[Task brief]
Every line from the first one in the data below through the line holding "Identify the click" is to be written out exactly, with the pictures omitted.

[Recorded data]
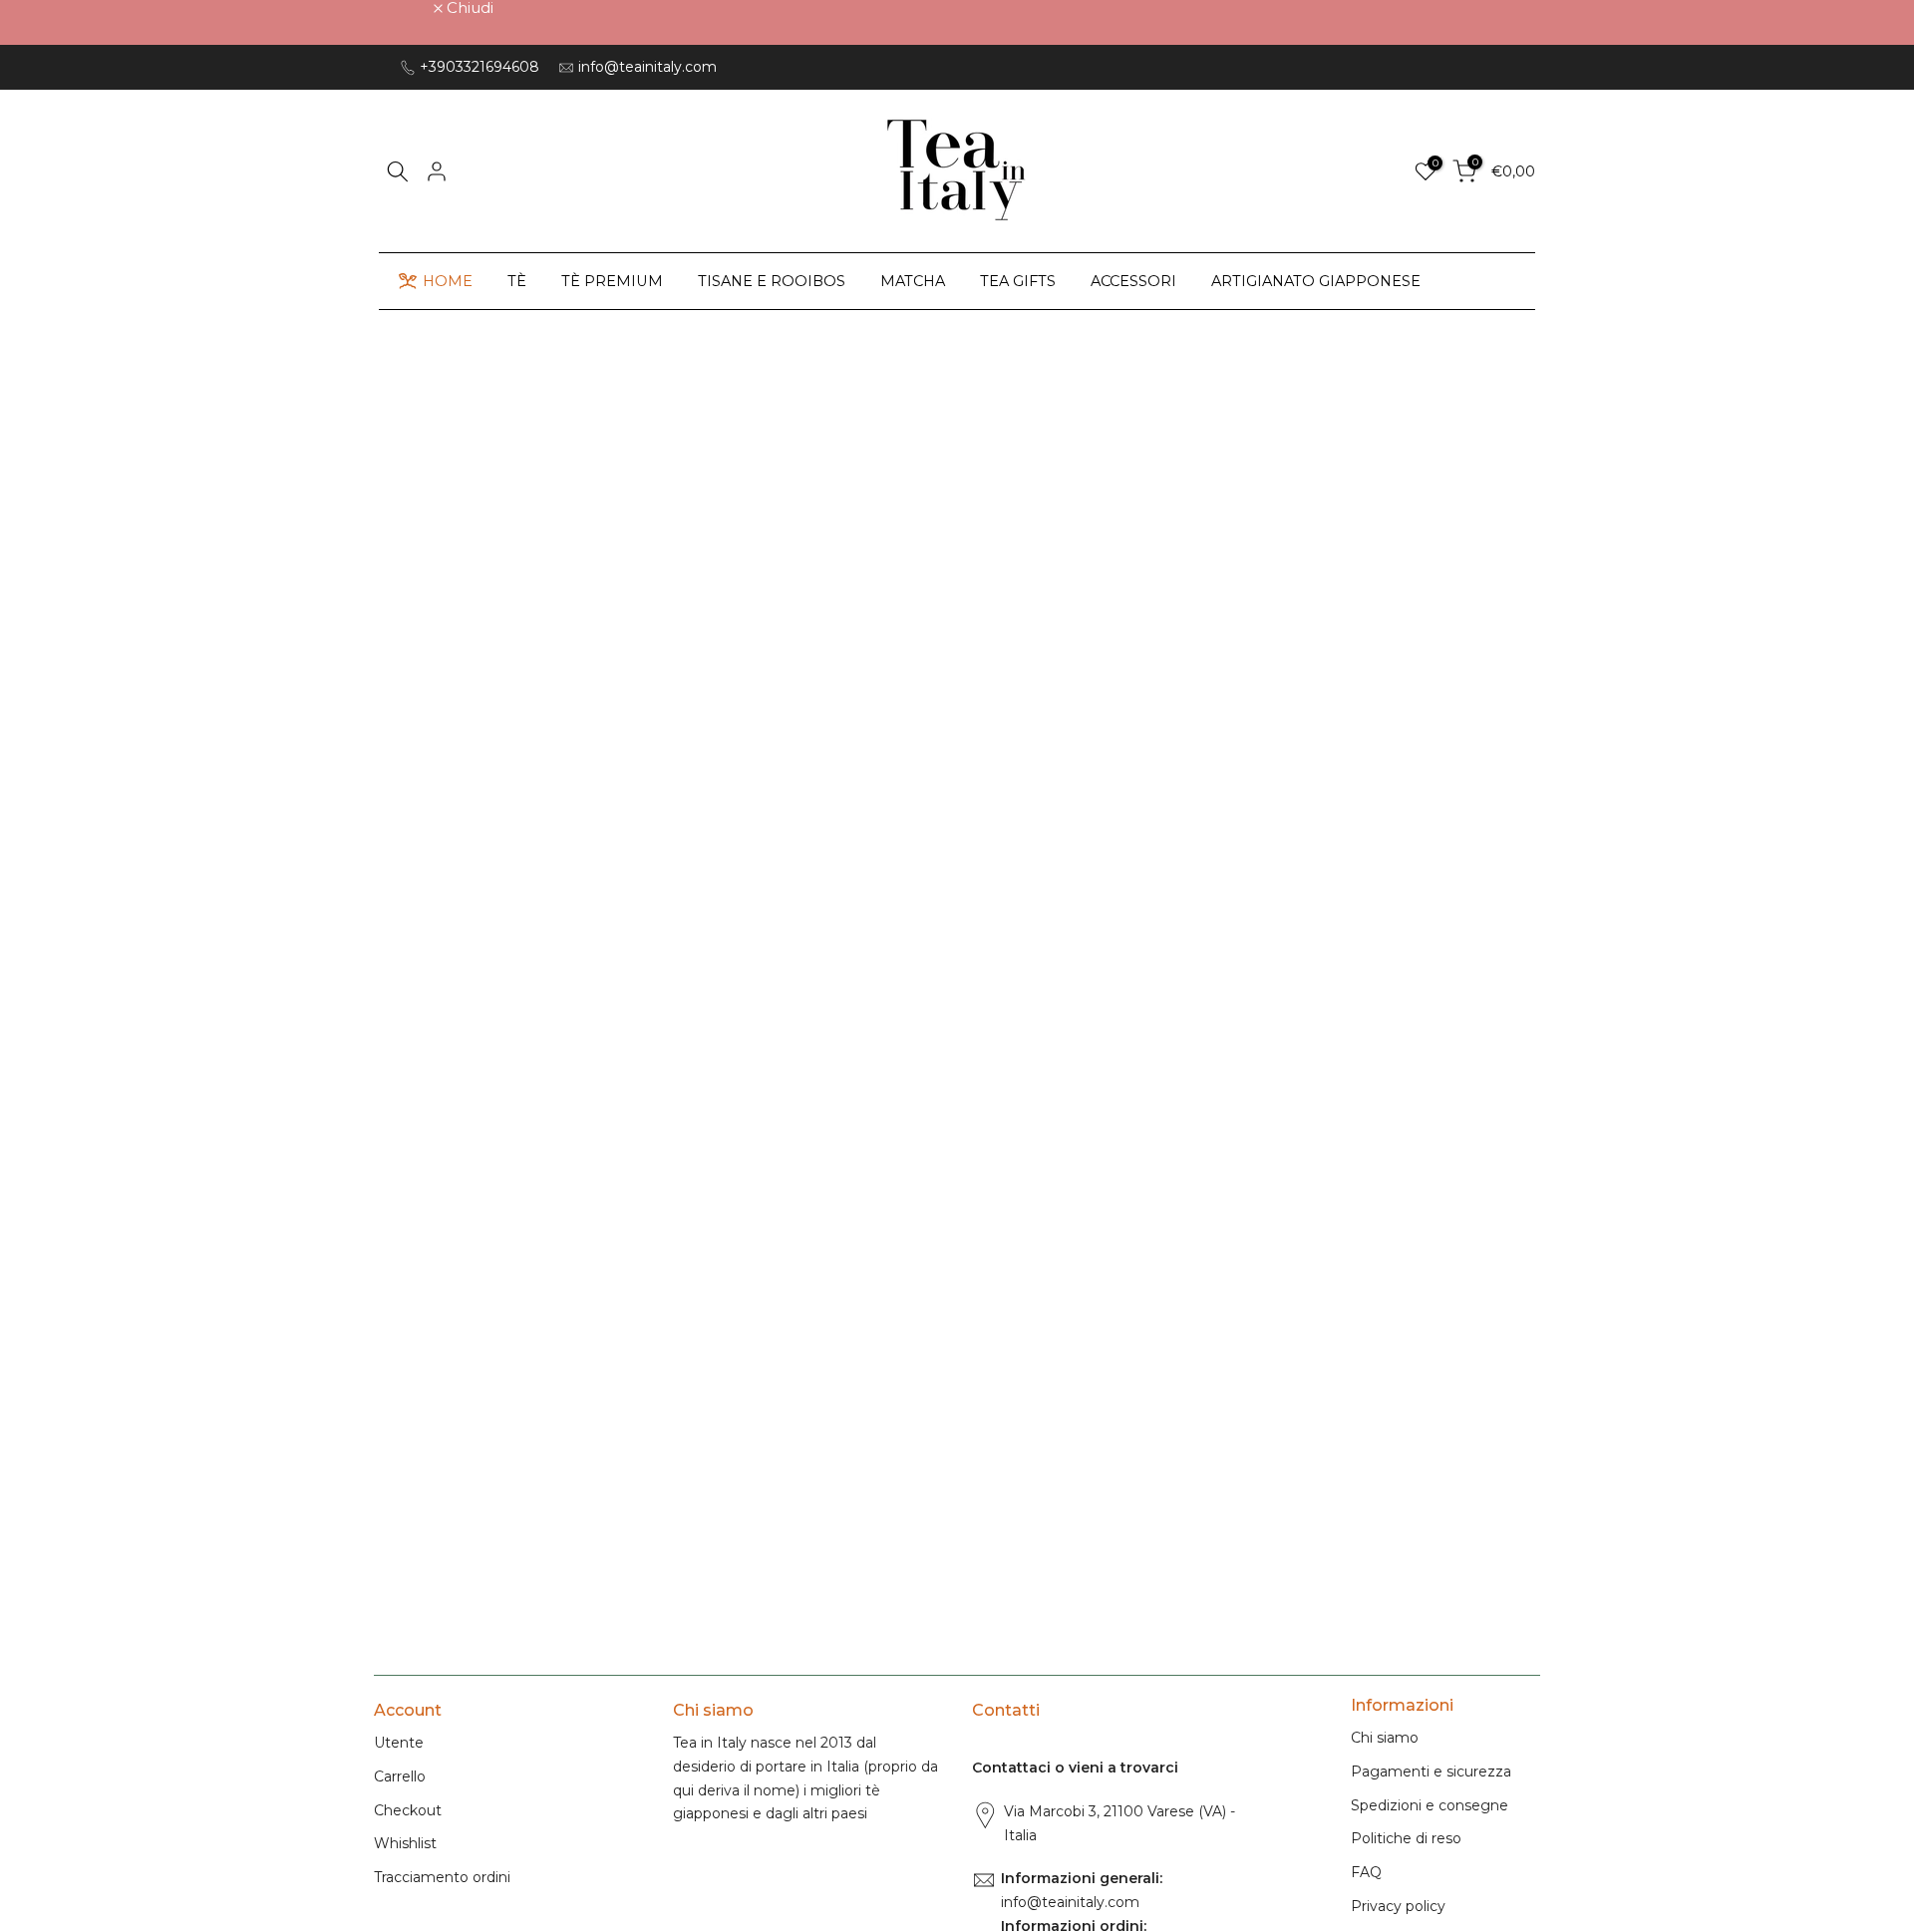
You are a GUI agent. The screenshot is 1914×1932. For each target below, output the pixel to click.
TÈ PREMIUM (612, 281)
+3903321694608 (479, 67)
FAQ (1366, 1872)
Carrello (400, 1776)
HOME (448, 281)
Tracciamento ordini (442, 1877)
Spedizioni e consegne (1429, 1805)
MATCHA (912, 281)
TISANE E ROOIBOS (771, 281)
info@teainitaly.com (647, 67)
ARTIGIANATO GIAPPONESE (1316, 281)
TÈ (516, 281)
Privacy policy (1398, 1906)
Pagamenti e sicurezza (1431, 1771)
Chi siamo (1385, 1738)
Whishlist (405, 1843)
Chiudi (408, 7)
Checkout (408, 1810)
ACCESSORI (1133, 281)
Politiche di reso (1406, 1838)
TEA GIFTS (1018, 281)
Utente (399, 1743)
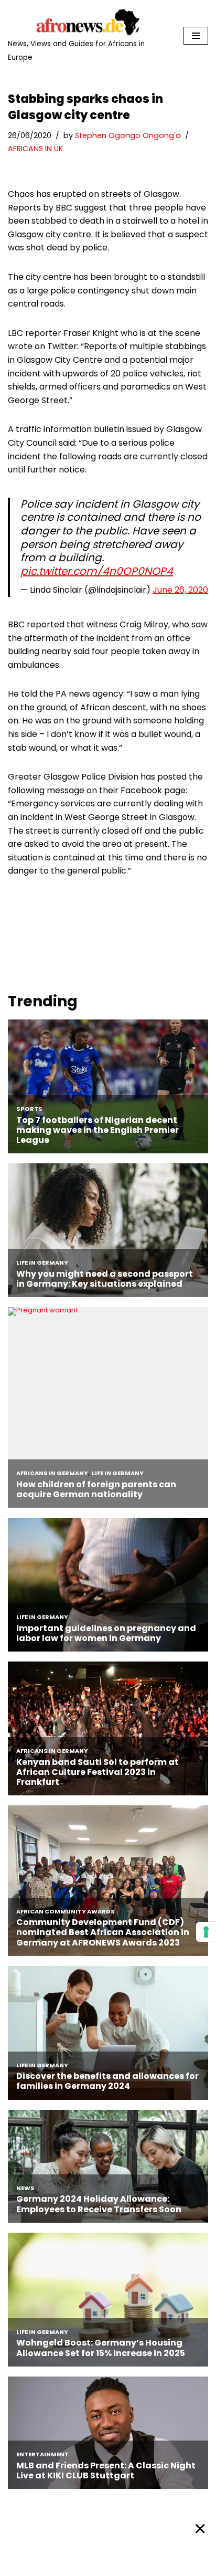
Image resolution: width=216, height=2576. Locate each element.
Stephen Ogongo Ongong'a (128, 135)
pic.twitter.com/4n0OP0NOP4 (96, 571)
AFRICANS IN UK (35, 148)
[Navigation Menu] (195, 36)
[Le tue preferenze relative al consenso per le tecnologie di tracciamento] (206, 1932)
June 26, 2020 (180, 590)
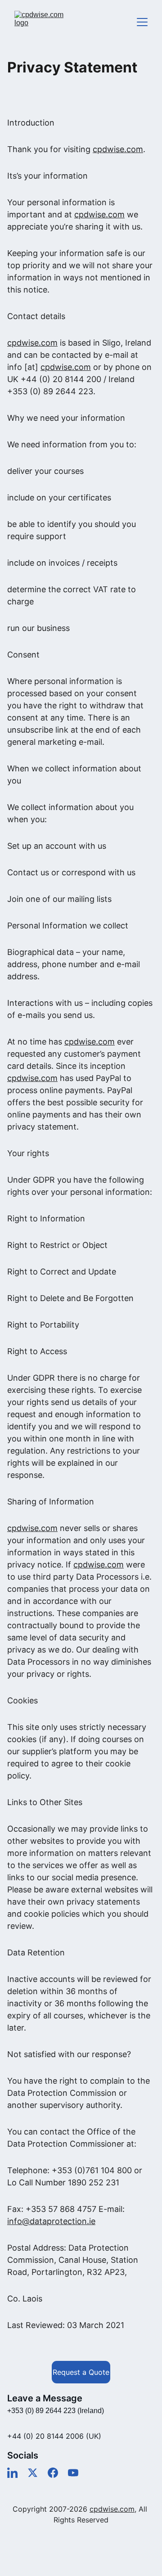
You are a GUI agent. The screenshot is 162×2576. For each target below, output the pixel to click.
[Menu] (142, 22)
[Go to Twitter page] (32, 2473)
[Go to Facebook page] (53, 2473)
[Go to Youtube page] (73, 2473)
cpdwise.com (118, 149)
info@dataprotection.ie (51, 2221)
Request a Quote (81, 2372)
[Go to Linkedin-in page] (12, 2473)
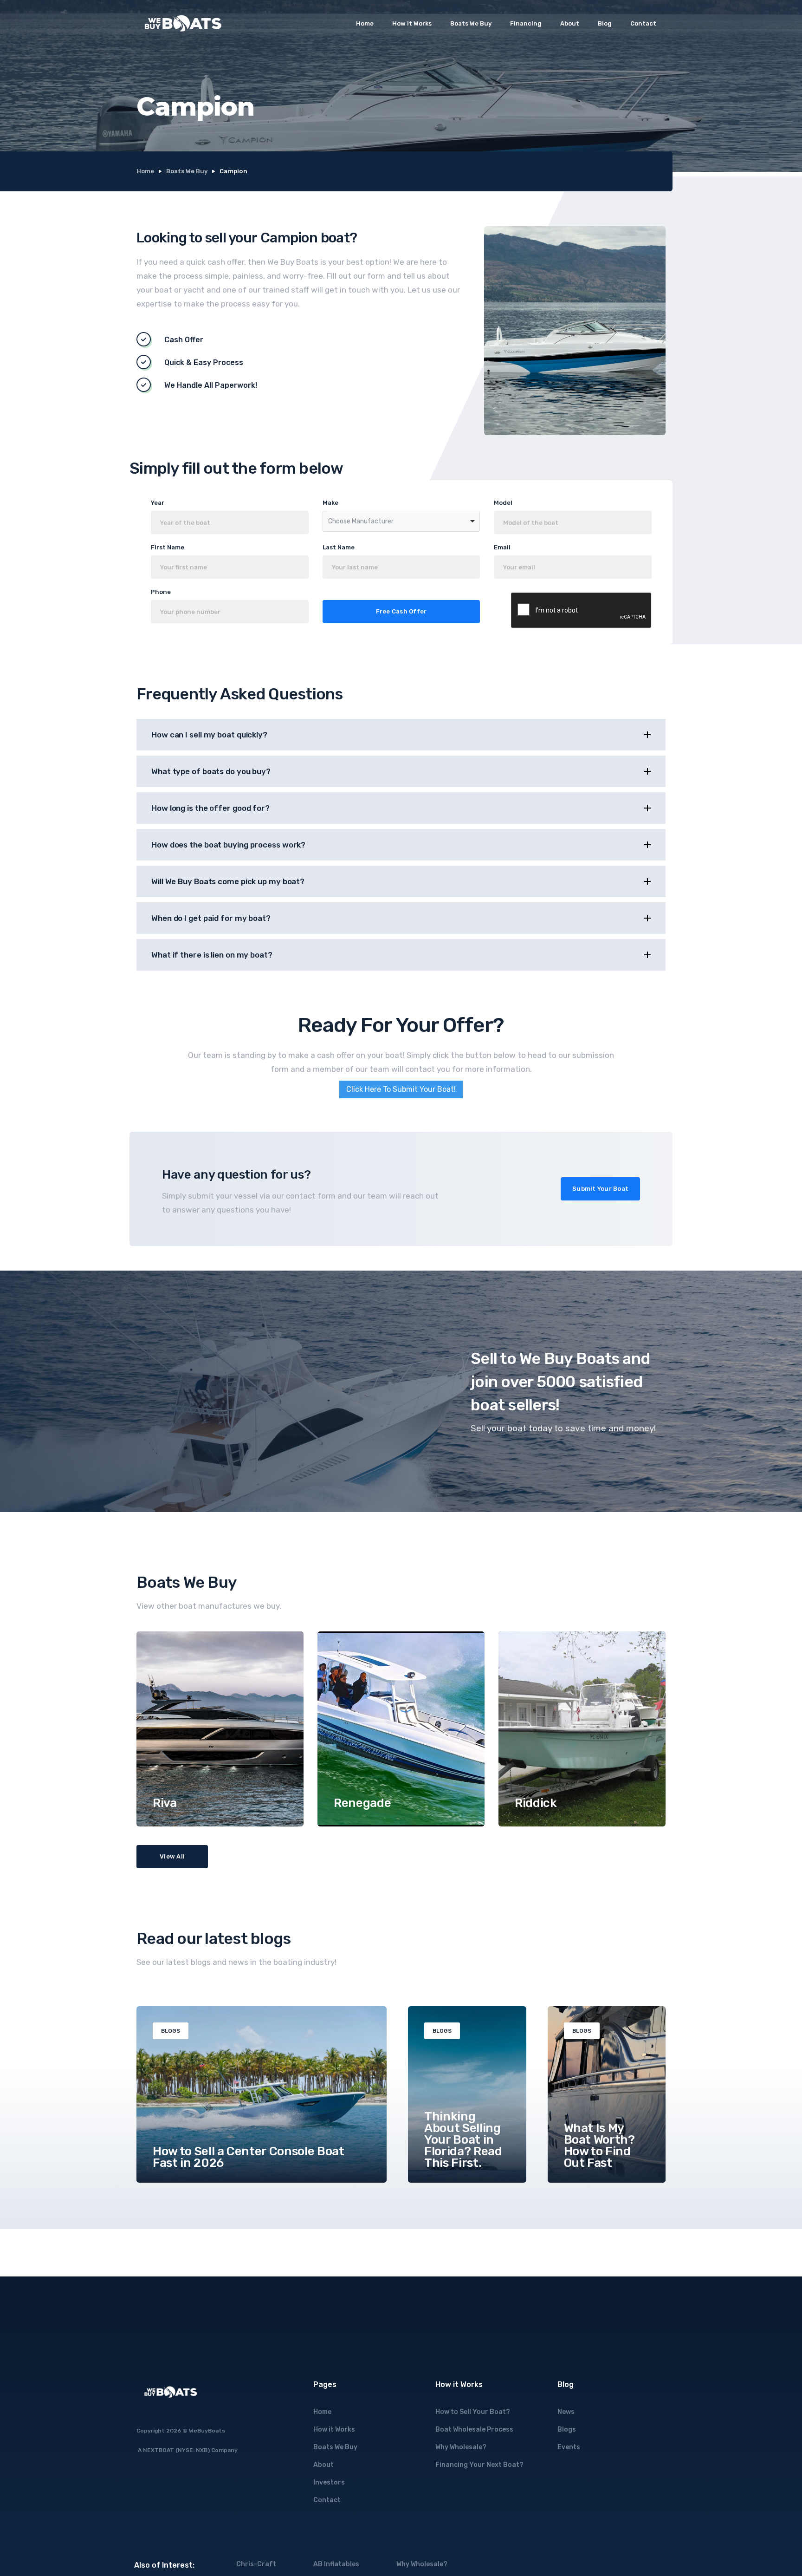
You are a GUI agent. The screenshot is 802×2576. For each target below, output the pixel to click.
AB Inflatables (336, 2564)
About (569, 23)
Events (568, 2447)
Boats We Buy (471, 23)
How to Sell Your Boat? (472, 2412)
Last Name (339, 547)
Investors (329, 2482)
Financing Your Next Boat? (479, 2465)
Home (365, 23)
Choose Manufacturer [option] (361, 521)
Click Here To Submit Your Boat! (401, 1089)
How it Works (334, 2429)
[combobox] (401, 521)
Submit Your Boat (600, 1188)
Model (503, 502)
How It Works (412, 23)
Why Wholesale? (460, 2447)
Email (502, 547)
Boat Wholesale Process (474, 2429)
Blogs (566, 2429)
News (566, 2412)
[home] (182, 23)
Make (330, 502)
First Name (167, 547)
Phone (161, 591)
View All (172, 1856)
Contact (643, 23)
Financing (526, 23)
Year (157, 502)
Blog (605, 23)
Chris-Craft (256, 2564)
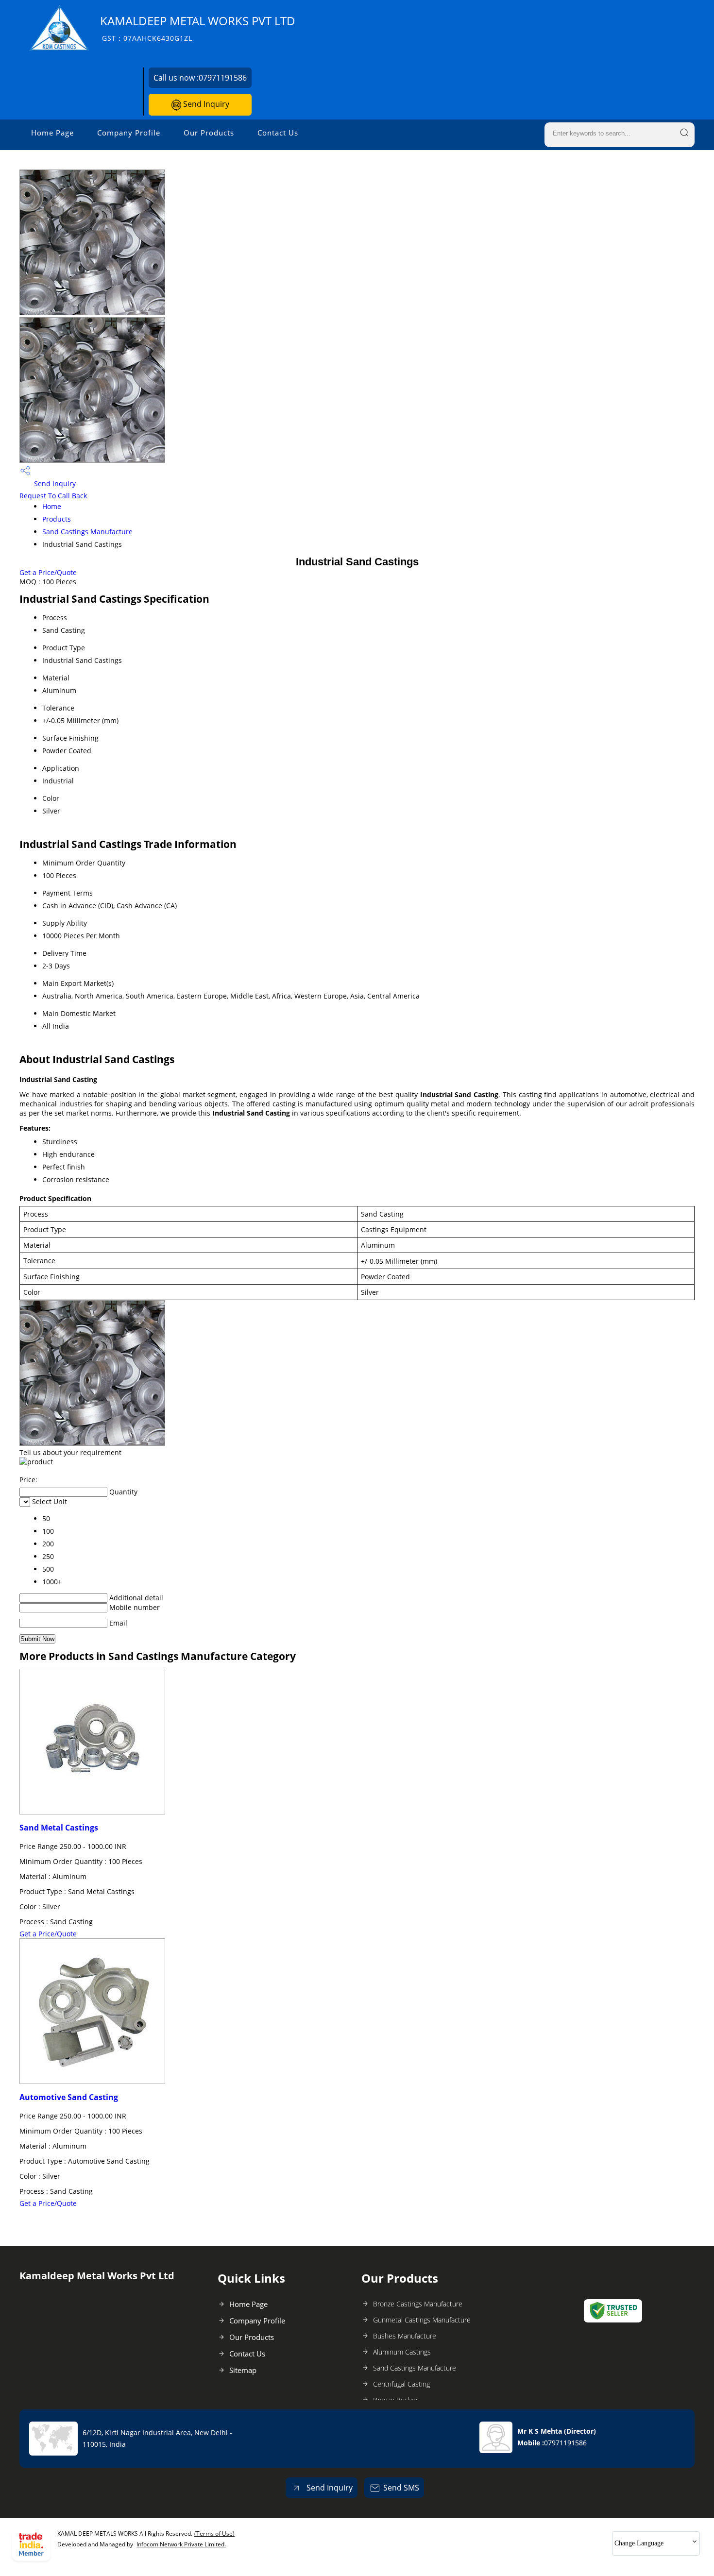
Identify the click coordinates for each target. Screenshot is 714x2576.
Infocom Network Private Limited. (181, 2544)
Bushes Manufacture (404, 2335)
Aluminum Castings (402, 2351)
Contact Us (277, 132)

[Answer section]
You are a GUI agent. The screenshot is 1914×1932. For each target below, output the pixel to click.
TÈ PREMIUM (612, 281)
+3903321694608 (479, 67)
FAQ (1366, 1872)
Carrello (400, 1776)
HOME (448, 281)
Tracciamento ordini (442, 1877)
Spedizioni e consegne (1429, 1805)
MATCHA (912, 281)
TISANE E ROOIBOS (771, 281)
info@teainitaly.com (647, 67)
ARTIGIANATO GIAPPONESE (1316, 281)
TÈ (516, 281)
Privacy policy (1398, 1906)
Pagamenti e sicurezza (1431, 1771)
Chi siamo (1385, 1738)
Whishlist (405, 1843)
Chiudi (408, 7)
Checkout (408, 1810)
ACCESSORI (1133, 281)
Politiche di reso (1406, 1838)
TEA GIFTS (1018, 281)
Utente (399, 1743)
Image resolution: width=216, height=2576. Locate each element.
Stephen Ogongo Ongong'a (128, 135)
pic.twitter.com/4n0OP0NOP4 (96, 571)
AFRICANS IN UK (35, 148)
[Navigation Menu] (195, 36)
[Le tue preferenze relative al consenso per le tecnologie di tracciamento] (206, 1932)
June 26, 2020 (180, 590)
You are a GUI agent. The screenshot is 162×2576. For each target below, output the pixel to click.
[Menu] (142, 22)
[Go to Twitter page] (32, 2473)
[Go to Facebook page] (53, 2473)
[Go to Youtube page] (73, 2473)
cpdwise.com (118, 149)
info@dataprotection.ie (51, 2221)
Request a Quote (81, 2372)
[Go to Linkedin-in page] (12, 2473)
You are a GUI agent. The screenshot is 802×2576. For each target below, output the pixel to click.
AB Inflatables (336, 2564)
About (569, 23)
Events (568, 2447)
Boats We Buy (471, 23)
How to Sell Your Boat? (472, 2412)
Last Name (339, 547)
Investors (329, 2482)
Financing Your Next Boat? (479, 2465)
Home (365, 23)
Choose Manufacturer [option] (361, 521)
Click Here To Submit Your Boat! (401, 1089)
How it Works (334, 2429)
[combobox] (401, 521)
Submit Your Boat (600, 1188)
Model (503, 502)
How It Works (412, 23)
Why Wholesale? (460, 2447)
Email (502, 547)
Boat Wholesale Process (474, 2429)
Blogs (566, 2429)
News (566, 2412)
[home] (182, 23)
Make (330, 502)
First Name (167, 547)
Phone (161, 591)
View All (172, 1856)
Contact (643, 23)
Financing (526, 23)
Year (157, 502)
Blog (605, 23)
Chris-Craft (256, 2564)
Identify the click coordinates for each target. Screenshot is 714x2576.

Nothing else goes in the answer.